DEV Community

Streaming an LLM response, in 4 GIFs

Jasmin Virdi on May 31, 2026

We have watched tokens stream in from an LLM before where they appeared one at a time, like the model was typing. If you used the Anthropic SDK's ....

Read full post

Mudassir Khan • Jun 6

the delta type check is the one that bites people building tool call UIs — they filter for text_delta fine, then add tool use and suddenly input_json_delta just vanishes. saw this in production where a UI worked for months until a prompt started routing to a tool.

the pop trick for incomplete SSE frames is clean. one extra pattern: buffer growing past a threshold without hitting \n\n is usually a stalled connection, not a slow model. explicit stall timeout beats waiting on the fetch signal.

are you planning to cover streaming with tool calls since the delta types diverge pretty sharply from pure text streaming?

Jasmin Virdi • Jun 6

Hi @mudassirworks

Yes, will be covering in the upcoming posts.

S M Tahosin • Jun 1

Great follow-up, Jasmin!
The GIFs make the streaming flow really easy to understand, especially how you handle the chunks and combine them properly.
Loved seeing the delta.content part explained clearly. Streaming definitely makes the UX feel much more responsive.
Looking forward to the tool calling and memory parts next. Keep these coming! 👏

Jasmin Virdi • Jun 1

Thanks again, @tahosin.
Glad you liked this one too very motivating. No pressure, but I’ll make sure to keep the momentum going! 😁

Mykola Kondratiuk • Jun 2

silent recovery on stream errors is the sneaky footgun - output comes back wrong but no exception thrown.

Jasmin Virdi • Jun 2

So true @itskondrat, the silence is the dangerous part. I started treating a missing finish_reason as a hard error instead of assuming no exception means it worked. Truncation shouldn’t get to fail quietly.

Harjot Singh • May 31

Streaming is one of those UX details that quietly makes or breaks an AI product, the same response feels 3x faster when it streams vs lands all at once, even at identical total latency. The gotchas people hit: handling partial or aborted streams, backpressure, and rendering markdown/code incrementally without flicker. Worth getting right once and reusing. I lean on streamed output in Moonshift so users watch the agent working in real time instead of a spinner, perceived progress is half the experience. Did you hit the partial-markdown-rendering problem, or keep it plain text?

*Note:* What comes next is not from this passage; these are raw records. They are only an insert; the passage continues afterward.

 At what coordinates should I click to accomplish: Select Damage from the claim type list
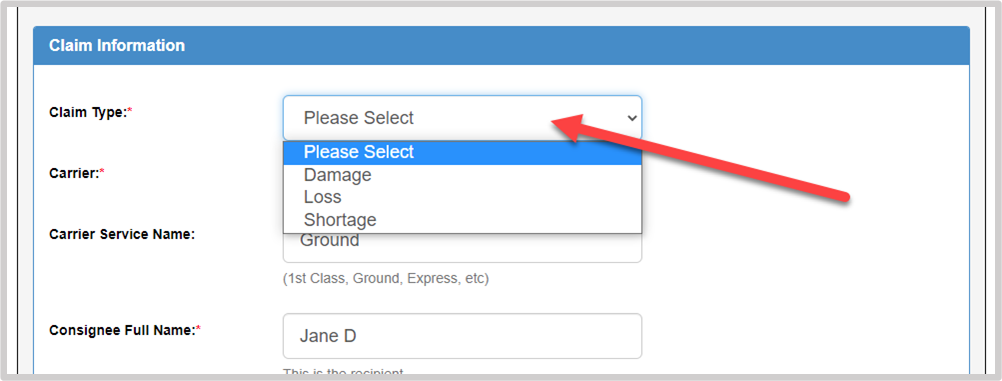tap(462, 175)
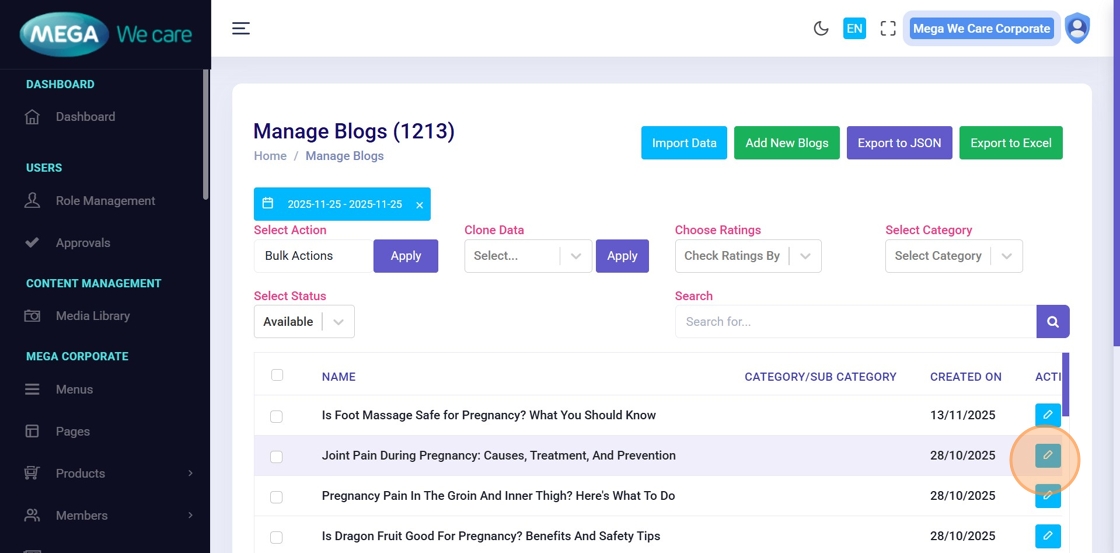
Task: Check the select-all checkbox in table header
Action: coord(277,375)
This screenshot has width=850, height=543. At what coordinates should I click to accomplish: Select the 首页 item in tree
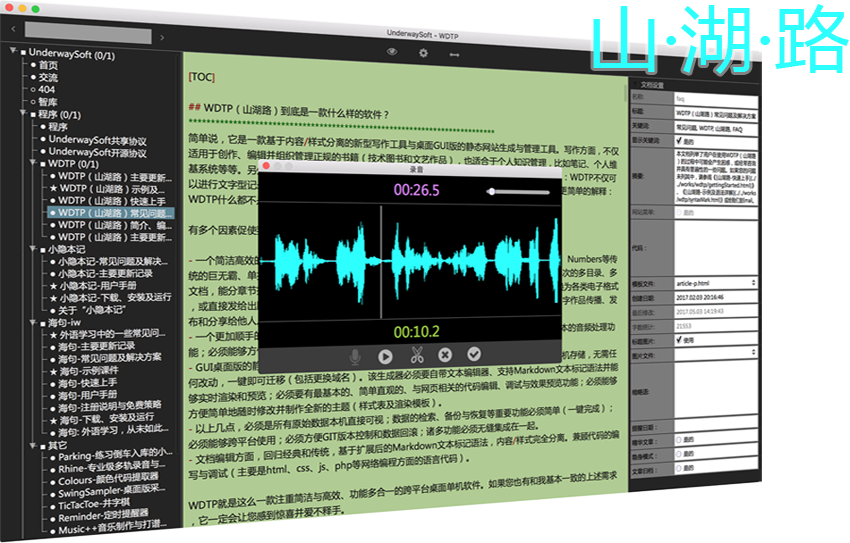[x=48, y=64]
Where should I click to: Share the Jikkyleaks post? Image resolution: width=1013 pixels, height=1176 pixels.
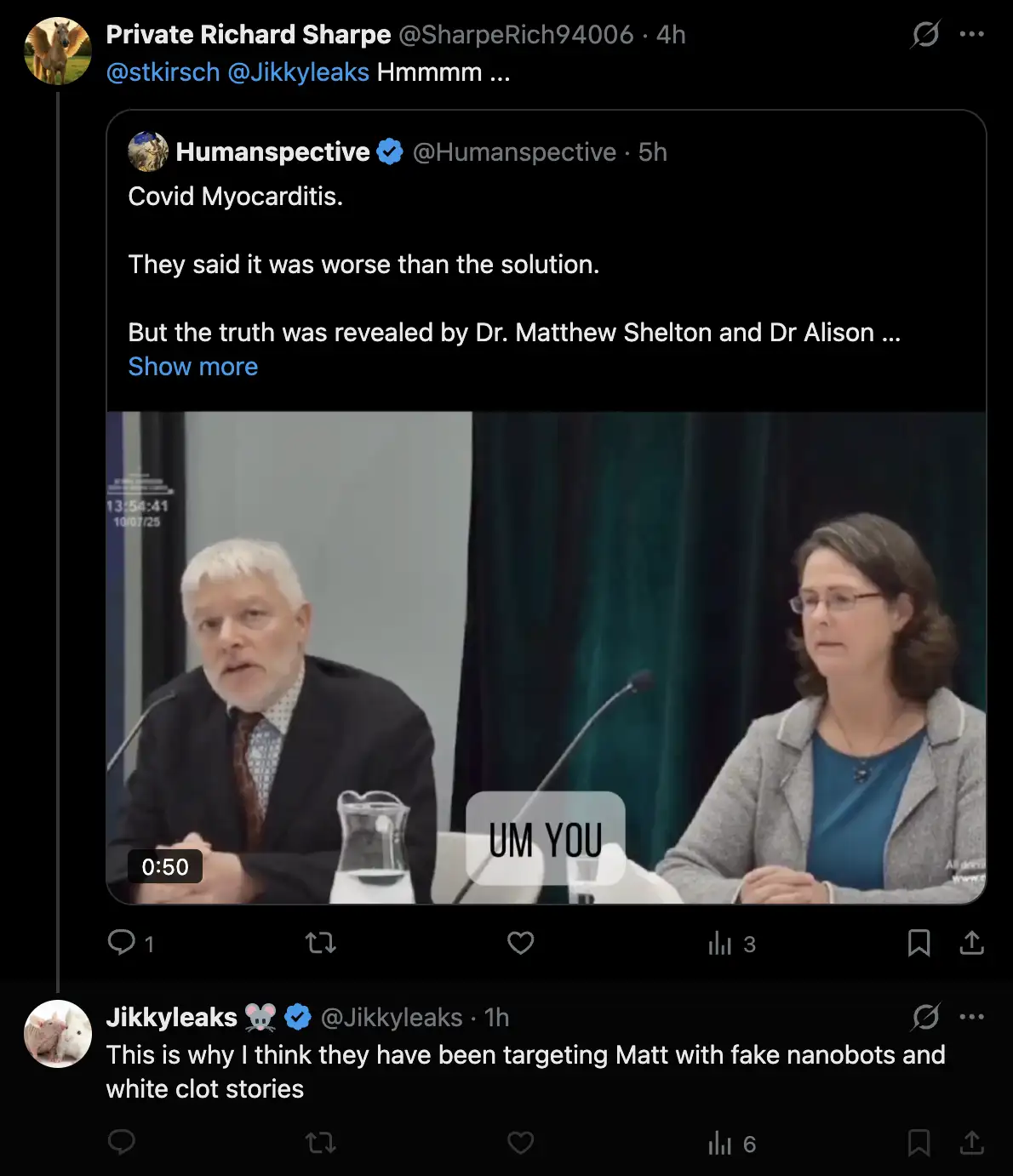[x=971, y=1143]
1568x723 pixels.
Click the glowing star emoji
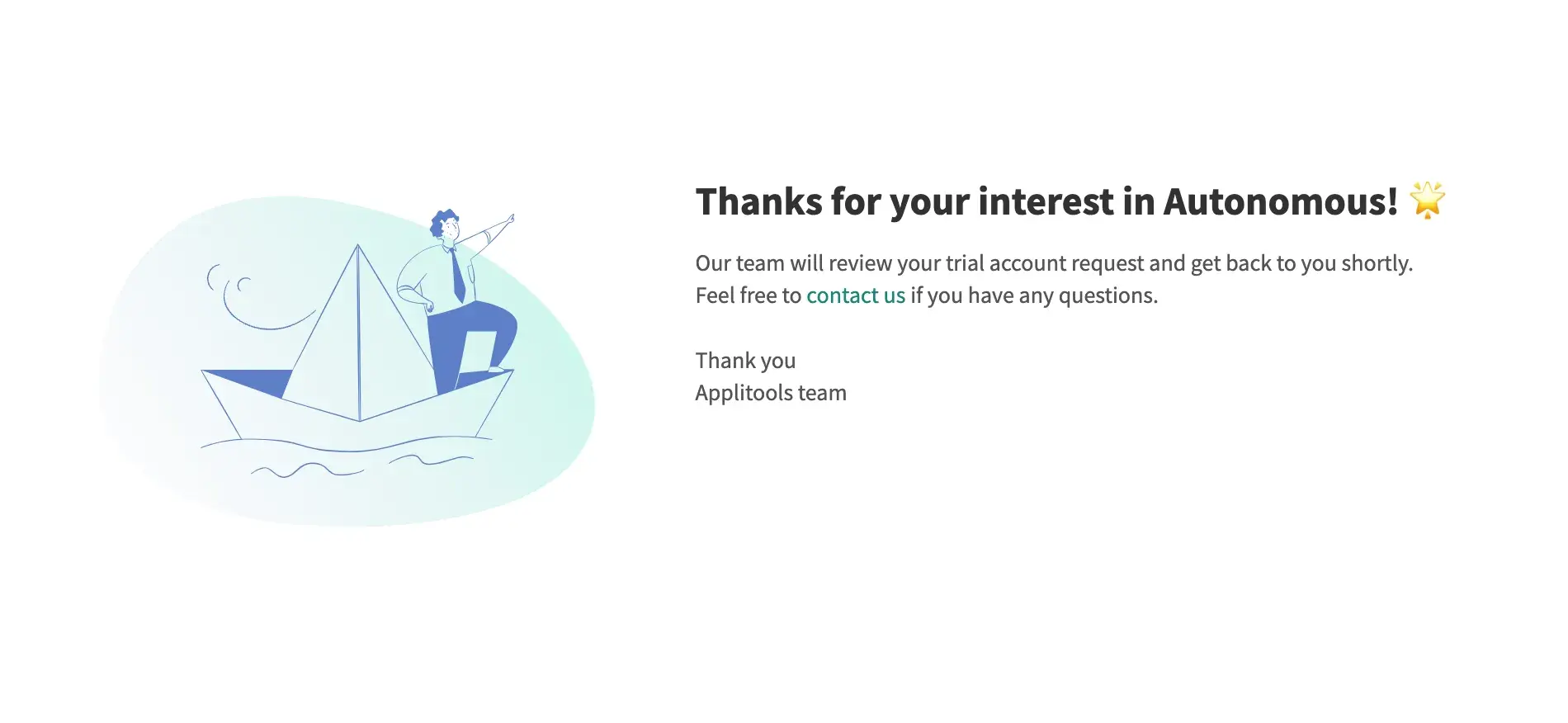click(x=1427, y=201)
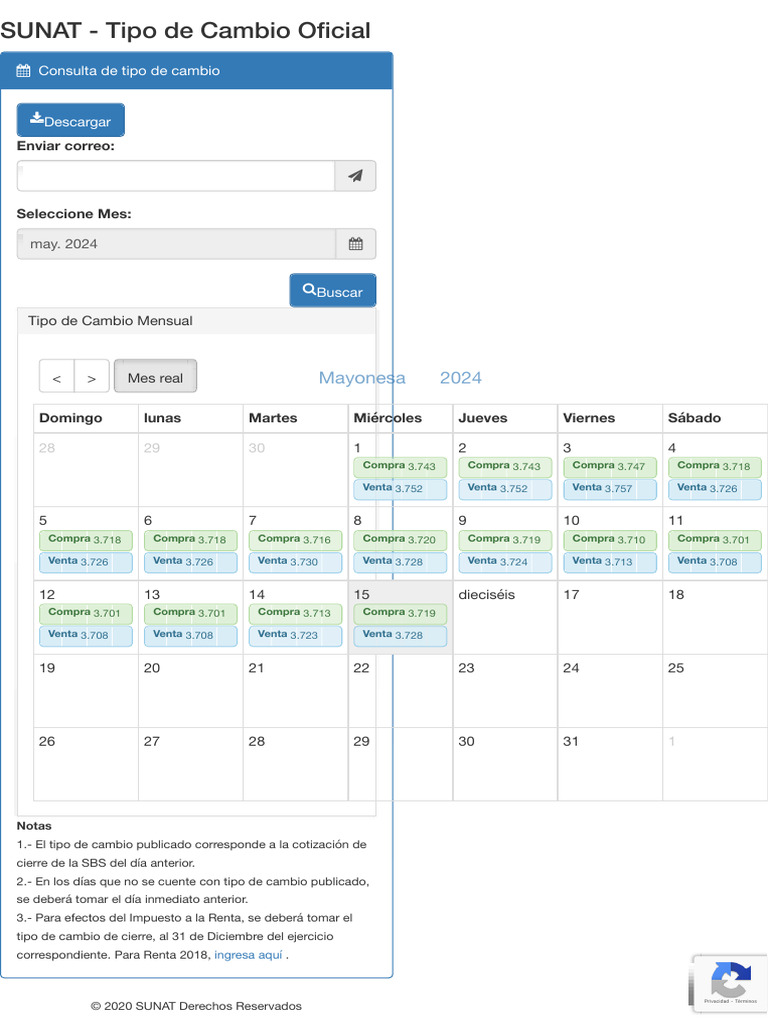Click the Tipo de Cambio Mensual heading
Screen dimensions: 768x1024
click(x=110, y=321)
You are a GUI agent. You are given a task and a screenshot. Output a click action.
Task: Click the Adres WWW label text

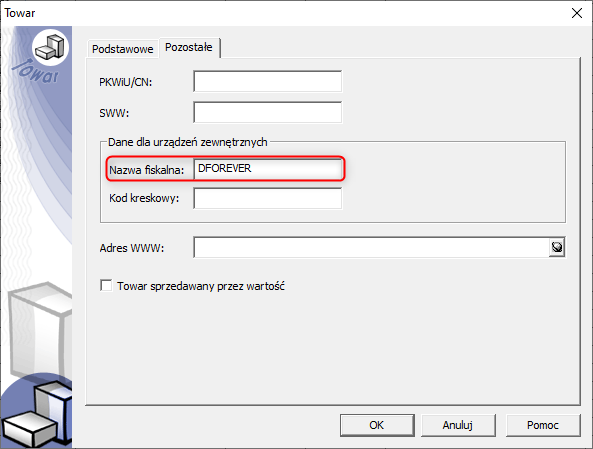132,248
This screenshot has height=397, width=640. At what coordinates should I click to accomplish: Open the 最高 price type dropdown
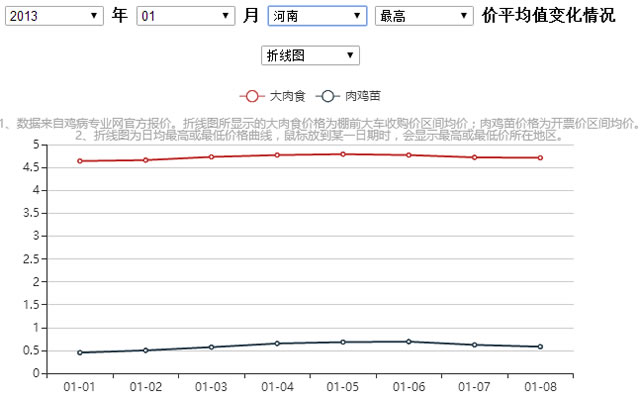424,16
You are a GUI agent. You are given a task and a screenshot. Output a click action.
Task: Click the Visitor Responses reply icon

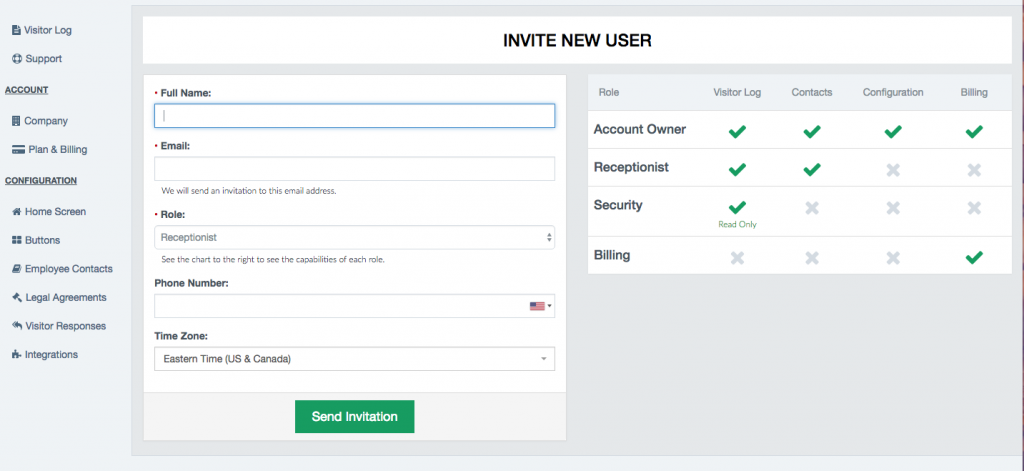[x=17, y=325]
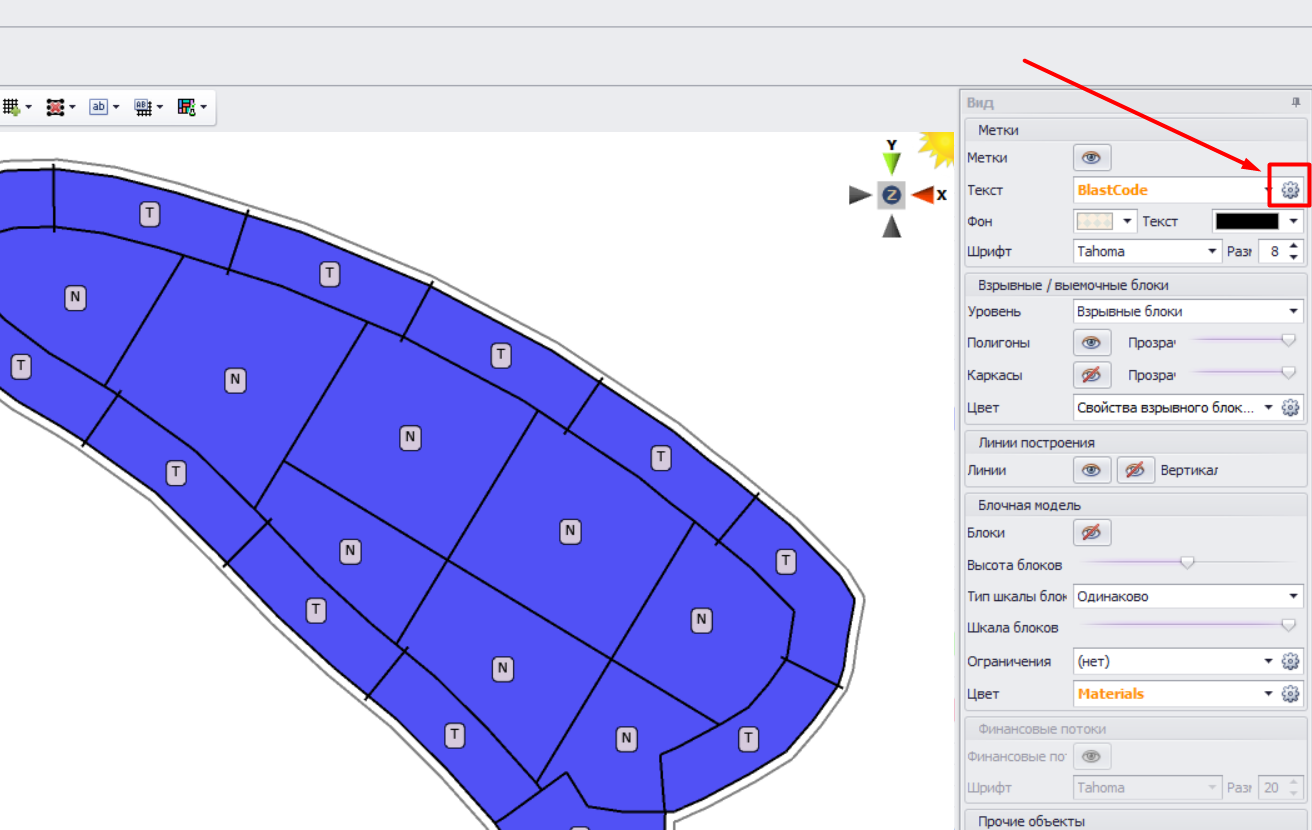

Jasmin Virdi • May 31 • Edited

Agreed @harjjotsinghh

Yeah, the perceived speed thing is wild which is same latency, totally different feel. A spinner just can't compete with watching tokens land.

I kept these gifs plain text on purpose, to keep the focus on the streaming itself. But partial markdown is a tricky one for sure, flickering half done code blocks are a pain. How do you handle it in Moonshift, buffer till the block closes or re-parse each chunk?

Felix • Jun 1

Nice work! The GIF format actually makes the streaming concept click way faster than reading the docs. One thing I'd add — when you're switching between OpenAI and Anthropic, the streaming format differs slightly (OpenAI sends multiple delta chunks vs Anthropic sends longer content blocks). It's a subtle difference that can break your UI if you're not handling both. Definitely worth a follow-up GIF comparing the two!